Trypethelium infraeluteriae

Scientific classification
- Kingdom: Fungi
- Division: Ascomycota
- Class: Dothideomycetes
- Order: Trypetheliales
- Family: Trypetheliaceae
- Genus: Trypethelium
- Species: T. infraeluteriae
- Binomial name: Trypethelium infraeluteriae Aptroot & Gueidan (2016)

= Trypethelium infraeluteriae =

- Authority: Aptroot & Gueidan (2016)

Species of lichen

Trypethelium infraeluteriae is a species of corticolous (bark-dwelling) crustose lichen in the family Trypetheliaceae. This tropical lichen forms smooth, olive-greenish grey crusty patches on tree bark and is distinguished by its distinctive orange, net-like raised areas that contain clusters of small fruiting bodies. It is known only from southern Vietnam, where it grows in plantations and along roadsides. The species was described as new to science in 2016 by André Aptroot and Cécile Gueidan.

==Taxonomy==

The species was described from specimens collected in Cát Tiên National Park, Đồng Nai Province, Vietnam, in 2012. The holotype was found on bark in a tree plantation near a village gate, at an elevation typical of the western highlands. Molecular data were published with the description: the internal transcribed spacer (ITS) barcode sequence of the holotype was deposited in GenBank (KU179797), along with sequences from additional collections.

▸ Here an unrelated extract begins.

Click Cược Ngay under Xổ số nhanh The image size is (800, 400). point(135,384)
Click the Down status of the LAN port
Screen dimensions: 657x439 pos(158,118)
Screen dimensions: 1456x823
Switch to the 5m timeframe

Trypethelium infraeluteriae closely resembles T. subeluteriae in general appearance, but it differs by having lower, less prominent and smaller ascospores with fewer septa.

==Description==

The thallus is corticate, smooth, somewhat shiny, and continuous, covering areas up to at least 5 cm in diameter and about 0.1 mm thick. It is olive-greenish grey and lacks both a visible prothallus and gall formation on the host bark.

The sexual fruiting bodies (ascomata) are more or less spherical, 0.3–0.5 mm in diameter, and grouped in clusters of 6–15 within pseudostromata. These pseudostromata differ in appearance from the surrounding thallus, being slightly raised, irregular to linear in outline, sometimes forming a net-like structure, and orange in colour. The walls are dark brown, up to about 50 micrometres (μm) thick. Each ascoma has a small apical pore (ostiole) that is flat to concave and grey. Internally, the is clear and colourless, without oil droplets. Asci contain eight spores each. The spores are colourless, spindle-shaped, 7–9-septate, 37–42 × 9–11 μm, with pointed ends and ellipsoid internal cavities; they lack a gelatinous sheath.

The thallus does not fluoresce under ultraviolet light (UV−) and gives negative reactions with potassium hydroxide solution (K−). In contrast, the pseudostroma surface and interior react positively with potassium hydroxide (K+ red). Thin-layer chromatography detected the presence of parietin, emodin, and two related anthraquinone derivatives.

==Habitat and distribution==

Trypethelium infraeluteriae grows on bark of trees, including in plantations and along roadsides. It is known only from Cát Tiên National Park in southern Vietnam.